Предоставленный текст:
==*==

Исследователи западного образа жизни, язв капитализма, буржуазной культуры, они иногда невольно, а часто и вполне осмысленно, по велению ума и сердца, в облаках ими же напущенного идеологического тумана незаметно приоткрывали занавес, пропуская на якобы охраняемую ими территорию свежий ветер иной культуры, иных реалий, иных ценностей. И вопрос не в том, хороши или плохи были эти реалии и как они их оценивали, — просто любой геодезист скажет вам, что если опорные точки измерения расположены на одной только плоскости, нельзя вычислить ни высоту Монблана, ни кремлевских холмов. Скажем, первое представление о драматургии Ионеско и Беккета мое поколение получило из книги Бояджиева, посвященной критике западного театра.

Я рискну предположить, что если абсолютное большинство сограждан напоминало в те годы всех трех обезьян, олицетворяющих восточную мудрость «не вижу, не слышу, молчу», Засурский уподоблялся только третьей из них, и накопленная энергия невысказанности многое объясняет в его дальнейшей эволюции.

Поразительна способность Ясена Николаевича участвовать, не уподобляясь, присутствовать, но не ввязываться, состоять, но без проявлений активности, — едва ли она благоприобретенная и относится только к деятельности его в новейшие времена. Скорее, это напоминает отработанную до изощренности технологию жизненного поведения. Когда-то мне довелось услышать от Анатолия Эфроса: «Я не отказываюсь ни от одного творческого предложения, ненужные отпадут сами собой». На любом собрании (конференции, круглом столе и т.д., и т.п.), посвященном проблемам журналистики, положению СМИ, свободе слова, новейшим фиоритурам законодательства и прочая, вы всегда обнаружите неяркую, не привлекающую к себе особого внимания, подчеркнуто скромную фигуру Засурского. С такой же уверенностью можно утверждать, что он либо появится не сначала, либо пробудет не до конца, аккуратно и неярко, но по делу выскажется и через некоторое время исчезнет, редко доводя свое участие до подписания протестов, воззваний или резолюций — я уже, кажется, упоминал о застенчивом скепсисе его, он словно всегда на перепутье: не участвовать неловко, участвовать — смешно.

Поразительно, но с годами, особенно по мере того, как благоприятные перемены вновь стали оборачиваться пустыми надеждами, у Деда — таково одно из известных мне прозвищ Ясена Николаевича — все чаще обнаруживается мускулатура в выступлениях и готовность к подписанству, то ли возраст притупляет чувство самосохранения, то ли уже не хватает сил сдерживать много лет попираемый, но не потерянный совсем темперамент.

Лицензионную комиссию, в которой мы состояли, поставили чем-то вроде демократического забора, нашими лицами обращенного к общественному мнению, огораживающего от нескромных взглядов территорию ФСТР, где принимались за нашей спиной многие решения. Довершая портрет Ясена Николаевича, мне хочется рассказать историю, как мы с ним из этой комиссии решили выйти.

==*==

Исходные данные:

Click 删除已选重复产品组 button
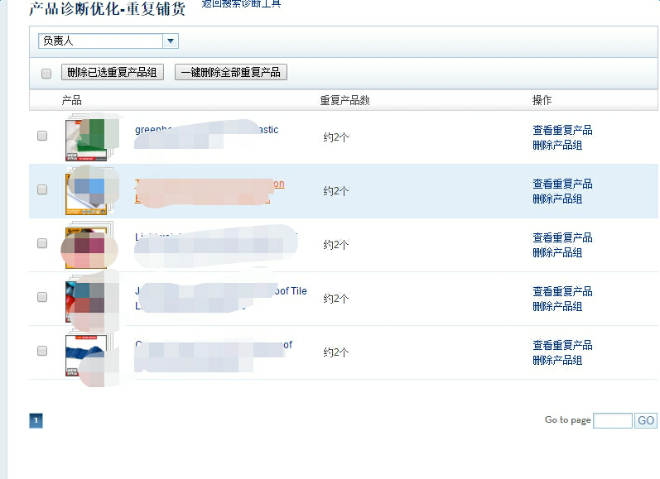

==*==

Описание задания: Допишите очерк о Ясене Николаевиче Засурском, продолжив его сразу после последнего предложения.

Ответ на задание:
История с забором проявилась не сразу и не для всех. Внешне значительные заседания комиссии в зале заседаний коллегии бывшего Гостелерадио на Пятницкой могли долго поддерживать в ее членах, во всяком случае, в тех, кто лично не был заинтересован в принимаемых решениях, иллюзию осмысленности своего в ней участия. Но, как говорится, сколько веревочка ни вейся… наступил момент, когда участие грозило обернуться соучастием, а примирение с участью забора могло сказаться на собственной репутации. Было это примерно за год до ликвидации. Поговорили мы с Ясеном Николаевичем и решили, что оставаться уже неприлично, особенно на этом настаивал я, но и у Засурского не было по этому поводу серьезных возражений. Ничто не мешало мне сделать это в одиночку, но моя отставка не дала бы нужного резонанса, важно же было не просто уйти, а уйти скандально, с публичным изложением причин, лишив комиссию самой возможности дальнейшего функционирования.

По договоренности с Засурским я написал проект совместного письма на имя тогдашнего председателя ФСТР Валентина Лазуткина, но не узко служебного, а отчетливо обращенного вовне, и передал его Засурскому, который взял несколько дней на размышление.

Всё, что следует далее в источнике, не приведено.